D. Increasing awareness for disease prevention:
- Intensive multi-pronged, multi-channel and door to door campaigns by the para-medics to increase awareness for identified disease prevention.
E. Performance incentive:
- To achieve the desired level of success and increase the motivation level in a sustainable way, budgetary provisions to be made for a system of well-structured individual and team performance incentive scheme, when the key implementers exceed expectations by achieving the set goals well before schedule.
- Commensurate punitive measures for failure also to be put in place, simultaneously.

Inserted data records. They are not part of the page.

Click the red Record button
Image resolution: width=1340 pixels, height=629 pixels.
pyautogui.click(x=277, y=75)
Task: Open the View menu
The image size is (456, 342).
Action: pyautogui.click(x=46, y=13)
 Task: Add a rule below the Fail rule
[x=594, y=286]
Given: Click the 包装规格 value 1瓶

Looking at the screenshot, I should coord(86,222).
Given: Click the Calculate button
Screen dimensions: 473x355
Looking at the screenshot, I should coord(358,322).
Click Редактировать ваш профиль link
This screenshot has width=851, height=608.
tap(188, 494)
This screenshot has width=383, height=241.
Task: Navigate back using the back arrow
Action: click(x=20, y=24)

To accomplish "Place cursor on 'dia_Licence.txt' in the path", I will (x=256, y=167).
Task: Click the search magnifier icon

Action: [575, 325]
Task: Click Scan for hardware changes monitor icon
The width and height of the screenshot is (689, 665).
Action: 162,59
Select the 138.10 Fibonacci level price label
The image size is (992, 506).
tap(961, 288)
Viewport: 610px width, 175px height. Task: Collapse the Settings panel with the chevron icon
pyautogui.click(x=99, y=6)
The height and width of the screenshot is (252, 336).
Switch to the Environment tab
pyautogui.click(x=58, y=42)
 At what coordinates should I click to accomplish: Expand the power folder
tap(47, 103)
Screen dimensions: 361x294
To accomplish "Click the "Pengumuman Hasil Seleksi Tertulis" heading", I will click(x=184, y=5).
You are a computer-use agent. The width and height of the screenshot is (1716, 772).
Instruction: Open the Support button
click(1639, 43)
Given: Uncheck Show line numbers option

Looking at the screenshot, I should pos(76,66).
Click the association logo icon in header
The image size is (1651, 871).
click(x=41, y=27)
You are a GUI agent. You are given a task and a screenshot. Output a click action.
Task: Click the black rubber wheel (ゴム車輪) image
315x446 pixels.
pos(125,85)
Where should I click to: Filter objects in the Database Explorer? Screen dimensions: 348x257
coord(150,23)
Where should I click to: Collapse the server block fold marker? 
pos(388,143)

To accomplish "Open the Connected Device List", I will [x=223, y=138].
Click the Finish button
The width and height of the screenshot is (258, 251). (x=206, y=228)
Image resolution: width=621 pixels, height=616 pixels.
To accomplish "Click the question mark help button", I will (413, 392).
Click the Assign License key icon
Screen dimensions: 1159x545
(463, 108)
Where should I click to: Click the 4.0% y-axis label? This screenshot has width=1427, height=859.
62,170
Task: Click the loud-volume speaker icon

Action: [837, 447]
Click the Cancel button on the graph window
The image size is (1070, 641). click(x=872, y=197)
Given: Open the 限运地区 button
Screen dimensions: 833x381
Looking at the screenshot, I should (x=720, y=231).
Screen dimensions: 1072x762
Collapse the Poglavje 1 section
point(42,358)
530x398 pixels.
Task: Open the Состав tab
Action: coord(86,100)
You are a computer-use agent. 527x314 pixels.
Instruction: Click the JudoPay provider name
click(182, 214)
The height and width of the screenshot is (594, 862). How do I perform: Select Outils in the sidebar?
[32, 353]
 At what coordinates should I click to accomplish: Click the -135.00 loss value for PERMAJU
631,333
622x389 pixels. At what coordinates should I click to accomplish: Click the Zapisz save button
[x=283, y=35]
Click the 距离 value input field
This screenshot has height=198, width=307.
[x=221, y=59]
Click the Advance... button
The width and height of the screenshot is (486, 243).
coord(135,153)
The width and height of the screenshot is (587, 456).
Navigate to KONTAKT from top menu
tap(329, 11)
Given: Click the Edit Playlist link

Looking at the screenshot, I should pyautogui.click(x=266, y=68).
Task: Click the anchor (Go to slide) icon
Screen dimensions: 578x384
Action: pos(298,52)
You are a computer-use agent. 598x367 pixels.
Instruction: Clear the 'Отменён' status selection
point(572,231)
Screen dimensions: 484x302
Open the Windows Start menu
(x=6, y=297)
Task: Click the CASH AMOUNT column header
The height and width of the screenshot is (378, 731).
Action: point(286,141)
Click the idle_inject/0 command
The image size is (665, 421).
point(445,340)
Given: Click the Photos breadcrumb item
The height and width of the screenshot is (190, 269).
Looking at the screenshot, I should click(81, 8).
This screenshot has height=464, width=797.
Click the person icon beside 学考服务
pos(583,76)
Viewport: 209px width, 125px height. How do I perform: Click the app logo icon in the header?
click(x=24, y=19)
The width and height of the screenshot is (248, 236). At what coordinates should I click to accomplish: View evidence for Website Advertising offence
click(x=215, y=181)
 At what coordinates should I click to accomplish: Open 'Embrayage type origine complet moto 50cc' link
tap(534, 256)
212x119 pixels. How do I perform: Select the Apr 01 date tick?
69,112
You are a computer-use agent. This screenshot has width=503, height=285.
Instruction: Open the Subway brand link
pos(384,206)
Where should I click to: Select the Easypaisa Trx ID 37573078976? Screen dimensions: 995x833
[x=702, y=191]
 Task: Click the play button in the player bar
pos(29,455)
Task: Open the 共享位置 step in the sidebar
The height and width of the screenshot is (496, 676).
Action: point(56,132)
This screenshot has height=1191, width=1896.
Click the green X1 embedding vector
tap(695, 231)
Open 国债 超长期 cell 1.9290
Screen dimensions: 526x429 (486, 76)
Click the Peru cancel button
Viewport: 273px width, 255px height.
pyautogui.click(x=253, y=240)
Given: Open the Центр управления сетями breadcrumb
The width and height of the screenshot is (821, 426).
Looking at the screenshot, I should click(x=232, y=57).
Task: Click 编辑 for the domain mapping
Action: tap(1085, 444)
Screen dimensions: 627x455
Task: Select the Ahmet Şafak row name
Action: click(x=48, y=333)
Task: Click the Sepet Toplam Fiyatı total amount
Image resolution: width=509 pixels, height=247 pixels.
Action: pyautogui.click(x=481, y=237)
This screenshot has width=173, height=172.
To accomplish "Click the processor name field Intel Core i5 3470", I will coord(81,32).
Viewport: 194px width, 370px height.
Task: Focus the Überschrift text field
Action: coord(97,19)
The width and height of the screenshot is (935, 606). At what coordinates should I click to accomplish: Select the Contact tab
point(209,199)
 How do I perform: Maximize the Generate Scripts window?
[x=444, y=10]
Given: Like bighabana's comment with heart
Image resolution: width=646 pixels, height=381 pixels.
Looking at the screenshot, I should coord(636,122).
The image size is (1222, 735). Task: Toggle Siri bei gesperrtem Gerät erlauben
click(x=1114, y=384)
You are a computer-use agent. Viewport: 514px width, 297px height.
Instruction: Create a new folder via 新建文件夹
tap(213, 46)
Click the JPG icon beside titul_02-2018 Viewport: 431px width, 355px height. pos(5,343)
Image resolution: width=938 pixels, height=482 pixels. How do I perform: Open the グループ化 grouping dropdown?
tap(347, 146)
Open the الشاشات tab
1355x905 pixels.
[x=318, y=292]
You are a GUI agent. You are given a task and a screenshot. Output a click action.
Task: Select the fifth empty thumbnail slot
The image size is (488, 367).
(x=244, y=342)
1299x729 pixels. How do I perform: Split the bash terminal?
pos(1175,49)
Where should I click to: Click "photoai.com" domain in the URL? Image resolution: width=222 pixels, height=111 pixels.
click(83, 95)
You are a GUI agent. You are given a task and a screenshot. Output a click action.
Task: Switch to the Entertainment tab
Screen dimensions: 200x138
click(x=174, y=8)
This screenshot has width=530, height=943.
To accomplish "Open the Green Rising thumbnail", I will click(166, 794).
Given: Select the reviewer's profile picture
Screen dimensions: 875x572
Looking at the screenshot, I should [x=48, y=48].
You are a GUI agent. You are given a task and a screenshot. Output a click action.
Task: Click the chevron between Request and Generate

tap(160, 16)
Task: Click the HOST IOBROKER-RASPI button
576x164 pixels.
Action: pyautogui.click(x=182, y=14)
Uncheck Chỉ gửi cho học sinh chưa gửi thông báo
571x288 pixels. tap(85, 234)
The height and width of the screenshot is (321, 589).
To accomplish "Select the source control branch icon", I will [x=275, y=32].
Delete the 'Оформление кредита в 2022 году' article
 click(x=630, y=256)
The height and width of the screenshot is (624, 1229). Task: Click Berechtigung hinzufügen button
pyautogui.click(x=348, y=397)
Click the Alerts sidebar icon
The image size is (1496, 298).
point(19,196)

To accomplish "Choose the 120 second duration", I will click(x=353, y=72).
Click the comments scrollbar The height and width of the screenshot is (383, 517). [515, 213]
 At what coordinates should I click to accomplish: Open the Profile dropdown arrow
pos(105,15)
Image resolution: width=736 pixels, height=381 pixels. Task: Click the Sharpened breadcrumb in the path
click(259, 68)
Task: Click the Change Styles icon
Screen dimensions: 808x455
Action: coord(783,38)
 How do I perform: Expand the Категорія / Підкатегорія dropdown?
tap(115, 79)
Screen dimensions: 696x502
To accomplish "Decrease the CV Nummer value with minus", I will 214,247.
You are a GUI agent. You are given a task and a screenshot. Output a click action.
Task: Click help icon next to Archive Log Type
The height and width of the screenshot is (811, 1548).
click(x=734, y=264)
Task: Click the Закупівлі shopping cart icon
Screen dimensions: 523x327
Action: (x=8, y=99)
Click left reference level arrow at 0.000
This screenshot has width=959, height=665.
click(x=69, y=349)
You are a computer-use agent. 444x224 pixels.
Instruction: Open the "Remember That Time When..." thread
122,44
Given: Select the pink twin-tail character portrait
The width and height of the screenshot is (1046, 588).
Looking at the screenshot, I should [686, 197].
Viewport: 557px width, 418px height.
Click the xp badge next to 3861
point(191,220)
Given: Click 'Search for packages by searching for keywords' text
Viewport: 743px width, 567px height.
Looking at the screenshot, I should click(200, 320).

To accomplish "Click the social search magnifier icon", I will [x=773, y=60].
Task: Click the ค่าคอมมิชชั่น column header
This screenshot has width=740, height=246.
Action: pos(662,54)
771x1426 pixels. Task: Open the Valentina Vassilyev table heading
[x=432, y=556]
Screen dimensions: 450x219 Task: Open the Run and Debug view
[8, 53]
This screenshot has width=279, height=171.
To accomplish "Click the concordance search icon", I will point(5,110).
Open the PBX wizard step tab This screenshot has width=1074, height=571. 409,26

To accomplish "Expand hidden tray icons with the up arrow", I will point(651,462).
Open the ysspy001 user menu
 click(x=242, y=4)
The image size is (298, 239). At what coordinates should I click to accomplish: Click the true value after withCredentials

I would not broach upon the area of Research and Development (R&D) for drugs and diagnostics here, as that could probably be considered in a holistic way under overall innovation, science and technology budget allocation required for the country, as a whole.
Conclusions:
I sincerely hope and am also reasonably confident that all these would feature in the final version of the new “National Health Policy” of India. Hence, I have not suggested anything radically different from what the Government is currently mulling.
Thus, when my pre-budget (2016-17) expectations on health care, are read in conjunction with exactly what the PM has recently vowed on following the Constitution of India, and the criticality of taking it to the national grassroots level, it appears obligatory for the Finance Minister to ‘walk the line’, as drawn by the PM himself.
The Constitution of India guarantees ‘right to life’ for all, even in sickness.
By: Tapan J. Ray
Disclaimer: The views/opinions expressed in this article are entirely my own, written in my individual and personal capacity. I do not represent any other person or organization for this opinion.